January 14, 2011, 12:08 PM — One of the many great things about Android is its openness--and by extension, its customizability. Unlike Apple's iOS, Android allows phone manufacturers to build overlays, or skins, that run atop the operating system. These overlays can change the look and feel of Android, and even add features not normally included in the stock build. Not all overlays are created equal, however. We'll walk you through the three most common skins and highlight the good, the bad, and the ugly of custom overlays.
Where is it found? On all Motorola-branded Android phones (except the Motorola Droid)

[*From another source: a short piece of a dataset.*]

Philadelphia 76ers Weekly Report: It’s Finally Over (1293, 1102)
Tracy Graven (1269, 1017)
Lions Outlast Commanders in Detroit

For people who find the social offerings of stock Android a little sparse and who would like to receive status updates at a glance, Motoblur is great. Motoblur offers a variety of widgets for keeping you connected to social networks such as Facebook and Twitter.
Motoblur leaves most of the Android OS alone, but adds in neat features such as remote wiping (if your phone is stolen, you can wipe all the data from your Motoblur account on a PC), GPS tracking, and live widgets that can give you real-time updates on your various social networks. Motoblur backs up your data to its servers; if you do end up wiping out your phone, you can restore it by signing in to your Motoblur account.
However, Motoblur can be quite obtrusive at times, and it can easily overwhelm your home screen with Facebook and Twitter updates. Motoblur replaces the native Android Gallery app with its own app, and strangely enough you can't access Google Picasa from the Motoblur gallery app. Picasa users out there may want to give Motoblur a pass.
It's also important to note that Motorola toned down Motoblur to some extent on Verizon's Droid line of phones so as to make them feel less cluttered than other Motoblur-enabled handsets.